Durante este tiempo, tomé la decisión de mirar hacia adentro. Comencé a caminar 10,000 pasos al día, practicar yoga y explorar el ayuno. Busqué información sobre sanación, tanto física como espiritual. Los colibríes me acompañaron durante todo el proceso, su presencia un recordatorio constante de resiliencia y alegría. Poco a poco, sentí que me reconectaba con las partes de mí que había descuidado por tanto tiempo.

Fue en este período de reflexión y sanación cuando decidí buscar una lectura psíquica sobre mi niño interior. Lo que ocurrió fue como una confirmación de todo lo que había estado descubriendo sobre mí misma.

La psíquica describió una visión de mi niño interior como una niña pequeña sentada sola en el suelo, con las rodillas contra el pecho. Llevaba un vestido azul pálido, simple y desgastado, su cabello oscuro enredado alrededor de su rostro como si se protegiera del mundo. Sus ojos—esos ojos—guardaban algo parecido a un secreto, un dolor no expresado pero inconfundible.

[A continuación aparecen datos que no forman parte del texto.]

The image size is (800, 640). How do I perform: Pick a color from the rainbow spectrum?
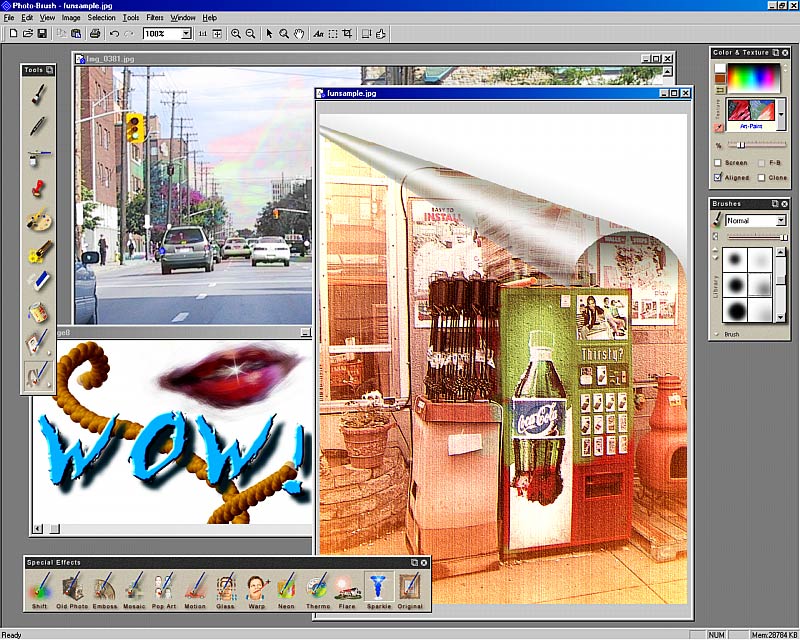[x=756, y=78]
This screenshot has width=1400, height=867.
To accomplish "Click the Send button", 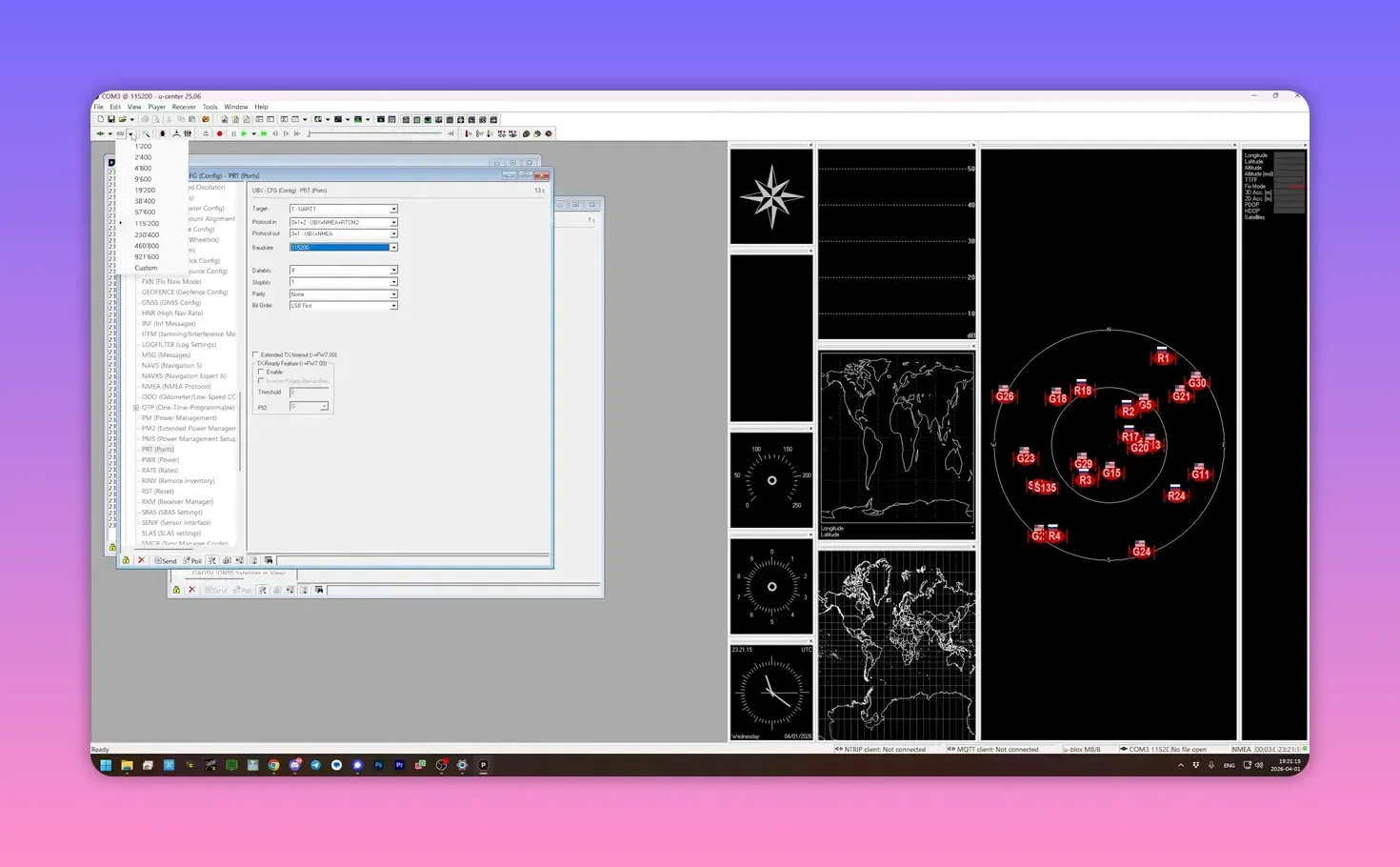I will click(x=166, y=561).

La psíquica describió el peso de su tristeza, cómo se reflejaba en sus pequeños hombros, como si hubiera estado cargando algo demasiado pesado durante demasiado tiempo. No lloraba, pero su quietud hablaba por sí sola—un silencio denso con todas las palabras nunca dichas. Ella anhelaba sentirse segura, vista y amada.

Escuchar esto me hizo darme cuenta de cuánto mi vida había reflejado las experiencias de esa niña. Las dudas, las inseguridades, los momentos en que me hacía pequeña o cuestionaba mi valía—todo estaba enraizado en heridas que aún no había abordado.

El mensaje era claro: mi niño interior había estado esperando por mí. No para que la “arreglara,” sino para reconocerla, sostenerla y recordarle que siempre fue digna de amor.

Comencé a ver cómo la sanación de mi niño interior estaba entrelazada con todo lo demás: la muerte de mi padre, las luchas de mi madre y la presencia de los colibríes. Cada uno era una pieza del rompecabezas, guiándome a mirar hacia adentro, a nutrir las partes de mí que habían sido olvidadas.

Sanar a mi niño interior no se trataba de borrar el dolor, sino de aprender a sentarlo a mi lado, abrazarlo con compasión. Era sobre mirar a esa niña de vestido azul pálido y decirle: Eres suficiente. Siempre lo has sido.

Los colibríes, a pesar de su delicadeza, son increíblemente fuertes. Migran miles de kilómetros, pueden volar hacia atrás y batir sus alas hasta 80 veces por segundo. Su resiliencia reflejaba mi propio viaje—frágil, pero fuerte.

A través de este proceso, entendí que el amor propio es la base para amar a los demás. La sanación comienza desde dentro.

A quienes están en duelo, a quienes se sienten perdidos, a quienes buscan un significado: la sanación no es lineal, pero los signos de esperanza aparecen en los lugares más inesperados. Confía en el proceso. Escucha los susurros del universo. A veces, solo se necesita un colibrí para mostrarnos el camino.